La 5G, un enjeu capital dans la guerre économique sino-américaine

La 5G, un enjeu capital dans la guerre économique sino-américaine

Le monde a changé. En mieux ou en mal, c'est selon...© GettyImages

La guerre économique a ceci d’intéressant, c’est qu’elle coûte moins cher qu’une guerre tout court et qu’elle plus efficace. C’est la raison pour laquelle, les États-Unis sont en train d’étrangler la société chinoise Huawei pour empêcher au final la Chine de leur ravir leur place de première puissance économique mondiale.

Même sur le plan des guerres commerciales, le monde a fortement changé. Avant c’était la sidérurgie qui faisait l’objet d’un bras de fer entre la Chine et les Etats-Unis, c’était du temps de Georges W. Bush, c’était il y a une éternité !

Aujourd’hui, le bras de fer continue entre Donald Trump et la Chine mais cette fois, l’un des objets du litige n’est plus l’acier, comme le rappellent Les Echos, mais une ressource invisible à l’oeil nu : la 5G.
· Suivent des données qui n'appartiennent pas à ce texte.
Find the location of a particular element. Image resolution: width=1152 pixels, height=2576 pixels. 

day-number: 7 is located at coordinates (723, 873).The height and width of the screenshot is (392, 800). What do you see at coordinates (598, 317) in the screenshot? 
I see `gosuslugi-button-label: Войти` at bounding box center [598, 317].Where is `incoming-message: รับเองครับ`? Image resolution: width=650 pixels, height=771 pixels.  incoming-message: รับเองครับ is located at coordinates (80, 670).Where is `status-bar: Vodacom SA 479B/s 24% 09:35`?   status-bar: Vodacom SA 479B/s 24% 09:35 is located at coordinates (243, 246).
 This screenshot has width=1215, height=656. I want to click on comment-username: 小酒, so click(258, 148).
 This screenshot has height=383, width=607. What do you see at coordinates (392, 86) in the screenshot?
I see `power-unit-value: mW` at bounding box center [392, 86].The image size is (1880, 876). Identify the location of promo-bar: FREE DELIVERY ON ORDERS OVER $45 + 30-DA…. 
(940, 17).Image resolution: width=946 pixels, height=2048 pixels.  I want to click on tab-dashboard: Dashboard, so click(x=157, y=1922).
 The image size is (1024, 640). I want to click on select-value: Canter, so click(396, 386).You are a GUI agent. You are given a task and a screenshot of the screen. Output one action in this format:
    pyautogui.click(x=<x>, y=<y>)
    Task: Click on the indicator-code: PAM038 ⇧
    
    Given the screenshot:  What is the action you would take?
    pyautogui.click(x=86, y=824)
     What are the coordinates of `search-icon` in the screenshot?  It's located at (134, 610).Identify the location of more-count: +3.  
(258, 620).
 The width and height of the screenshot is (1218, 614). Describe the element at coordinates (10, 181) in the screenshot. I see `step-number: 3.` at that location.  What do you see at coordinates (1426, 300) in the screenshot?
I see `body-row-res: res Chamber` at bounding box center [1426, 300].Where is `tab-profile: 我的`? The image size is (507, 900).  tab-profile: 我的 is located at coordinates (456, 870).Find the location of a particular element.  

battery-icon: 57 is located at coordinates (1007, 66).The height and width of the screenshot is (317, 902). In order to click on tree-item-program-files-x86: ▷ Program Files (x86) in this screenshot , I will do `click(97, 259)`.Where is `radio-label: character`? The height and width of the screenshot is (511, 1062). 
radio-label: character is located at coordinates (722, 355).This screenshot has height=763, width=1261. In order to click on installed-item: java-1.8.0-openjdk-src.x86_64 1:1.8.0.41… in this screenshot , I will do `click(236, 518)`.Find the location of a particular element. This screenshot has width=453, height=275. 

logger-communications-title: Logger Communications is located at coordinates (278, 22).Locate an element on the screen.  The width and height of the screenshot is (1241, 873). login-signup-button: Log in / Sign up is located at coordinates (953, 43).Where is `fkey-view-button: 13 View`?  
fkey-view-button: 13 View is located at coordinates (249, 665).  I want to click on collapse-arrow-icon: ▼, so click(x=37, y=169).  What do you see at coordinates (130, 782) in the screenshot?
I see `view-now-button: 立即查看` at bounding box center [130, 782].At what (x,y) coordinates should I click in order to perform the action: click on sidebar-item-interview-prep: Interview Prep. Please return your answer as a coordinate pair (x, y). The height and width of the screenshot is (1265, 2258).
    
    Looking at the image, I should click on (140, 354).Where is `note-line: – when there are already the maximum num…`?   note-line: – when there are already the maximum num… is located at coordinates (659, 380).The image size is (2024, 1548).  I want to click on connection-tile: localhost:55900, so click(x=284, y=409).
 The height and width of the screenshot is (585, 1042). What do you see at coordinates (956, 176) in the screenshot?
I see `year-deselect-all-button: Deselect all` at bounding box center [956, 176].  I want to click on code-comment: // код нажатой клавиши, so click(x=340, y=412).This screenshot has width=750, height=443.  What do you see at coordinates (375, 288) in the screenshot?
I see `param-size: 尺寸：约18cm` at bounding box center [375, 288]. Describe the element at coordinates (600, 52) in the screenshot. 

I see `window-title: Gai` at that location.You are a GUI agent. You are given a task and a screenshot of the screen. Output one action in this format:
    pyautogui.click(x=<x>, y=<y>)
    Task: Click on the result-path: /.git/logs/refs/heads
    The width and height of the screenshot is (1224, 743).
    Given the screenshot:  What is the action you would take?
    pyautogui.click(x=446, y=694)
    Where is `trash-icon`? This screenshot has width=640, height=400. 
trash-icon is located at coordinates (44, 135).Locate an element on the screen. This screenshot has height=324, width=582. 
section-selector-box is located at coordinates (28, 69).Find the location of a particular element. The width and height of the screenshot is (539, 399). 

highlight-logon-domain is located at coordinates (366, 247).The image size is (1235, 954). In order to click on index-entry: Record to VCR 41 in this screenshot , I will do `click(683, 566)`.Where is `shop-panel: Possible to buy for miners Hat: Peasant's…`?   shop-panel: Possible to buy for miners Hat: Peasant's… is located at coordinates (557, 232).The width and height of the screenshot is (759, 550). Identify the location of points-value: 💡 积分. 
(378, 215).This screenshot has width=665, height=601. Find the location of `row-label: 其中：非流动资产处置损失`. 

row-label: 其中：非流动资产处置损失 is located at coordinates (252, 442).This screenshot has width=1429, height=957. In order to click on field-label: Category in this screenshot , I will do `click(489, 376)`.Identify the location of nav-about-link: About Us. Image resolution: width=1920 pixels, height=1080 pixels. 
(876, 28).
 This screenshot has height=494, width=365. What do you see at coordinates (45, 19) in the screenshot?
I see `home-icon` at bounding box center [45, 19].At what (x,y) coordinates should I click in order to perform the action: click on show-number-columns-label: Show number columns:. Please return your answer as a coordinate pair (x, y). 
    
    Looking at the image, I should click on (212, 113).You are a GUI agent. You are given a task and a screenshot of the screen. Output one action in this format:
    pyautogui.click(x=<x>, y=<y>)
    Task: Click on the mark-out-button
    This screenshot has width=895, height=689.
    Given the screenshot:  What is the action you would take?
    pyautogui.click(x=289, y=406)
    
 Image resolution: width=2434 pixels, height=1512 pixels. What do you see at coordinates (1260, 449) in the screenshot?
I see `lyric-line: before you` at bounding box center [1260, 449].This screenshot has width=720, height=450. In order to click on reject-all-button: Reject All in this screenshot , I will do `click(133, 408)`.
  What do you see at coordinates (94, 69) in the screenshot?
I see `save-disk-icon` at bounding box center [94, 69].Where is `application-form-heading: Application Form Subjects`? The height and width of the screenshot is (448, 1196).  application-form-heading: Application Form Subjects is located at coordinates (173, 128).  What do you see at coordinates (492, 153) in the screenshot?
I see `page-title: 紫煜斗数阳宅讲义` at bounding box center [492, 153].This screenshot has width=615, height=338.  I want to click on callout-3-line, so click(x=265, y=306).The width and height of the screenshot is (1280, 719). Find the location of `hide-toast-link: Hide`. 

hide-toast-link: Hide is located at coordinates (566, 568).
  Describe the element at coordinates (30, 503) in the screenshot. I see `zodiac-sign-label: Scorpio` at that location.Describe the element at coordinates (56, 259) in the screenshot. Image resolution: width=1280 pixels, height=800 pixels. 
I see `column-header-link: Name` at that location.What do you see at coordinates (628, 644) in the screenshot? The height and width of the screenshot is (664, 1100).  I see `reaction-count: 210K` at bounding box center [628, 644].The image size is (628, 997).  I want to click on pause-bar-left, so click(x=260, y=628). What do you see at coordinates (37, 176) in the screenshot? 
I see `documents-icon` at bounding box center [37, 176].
Ce que je veux dire par là, c’est que les Etats-Unis acceptent que la Chine puisse se développer, mais n’acceptent pas, et n’accepteront jamais, qu’elle puisse les dépasser en matière de nouvelles technologies.

Or, la 5G est un enjeu capital car, contrairement à ce qu’on pourrait croire, ce n’est pas la 3G ou la 4G en mieux et en plus rapide, non, la 5G, c’est 1.000 fois mieux ! C’est la porte vers le monde de demain, vers les objets connectés entre eux et c’est la voie vers la voiture autonome. Autrement dit, la 5G, c’est l’économie de demain !

Or, justement, dans ce domaine-là, des sociétés chinoises, comme Huawei, sont parmi les leaders mondiaux ; donc, pas question que les États-Unis laissent ce genre d’entreprises fleurir sur leur territoire ou chez leurs alliés en Occident. Voilà pourquoi Donald Trump a pris en étau la société Huawei ; son administration soupçonne cette entreprise d’être le bras armé des services secrets chinois et donc d’être un cheval de Troie en Occident.
Huawei se retrouve ainsi sur la liste noire des entreprises avec lesquelles l’administration américaine interdit de collaborer, et donc, après Google, d’autres fournisseurs ont cessé de travailler avec elle… La firme chinoise est actuellement prise à la gorge, car elle perd des fournisseurs importants et risque de perdre aussi ses clients… En clair, Huawei est aujourd’hui la victime collatérale de la guerre froide que mènent les Etats-Unis contre la Chine.
C’est simple, les citoyens américains sont hostiles à toute forme de guerre hors du territoire américain, ils ne veulent plus que leur pays s’engage dans des conflits au bout du monde, que ce soit en Asie ou au Moyen-Orient. En revanche, la guerre économique est un substitut efficace : elle est tout aussi redoutable et coûte en principe moins cher. Le danger est qu’une guerre économique débouche, par accident, sur une guerre tout court comme le craignent Les Echos.
Graham Allison, un professeur de l’université d’Harvard a étudié les 16 cas historiques où une puissance dominante était challengée par une nouvelle puissance montante. Autrement dit, un pays numéro deux qui veut devenir numéro un. Il a constaté que dans les 16 cas de changement de régime, douze se sont soldés par une guerre. Il faut donc espérer que nous soyons dans les quatre autres cas…
Quand on y pense, on se dit que la difficulté à former un gouvernement fédéral en Belgique est au fond anecdotique à côté de ce genre d’enjeux. Je ne le dis pas pour minimiser ce qui se passe en ce moment dans notre pays, mais juste pour mettre les choses en perspective et rappeler le bonheur que nous avons de vivre en Belgique.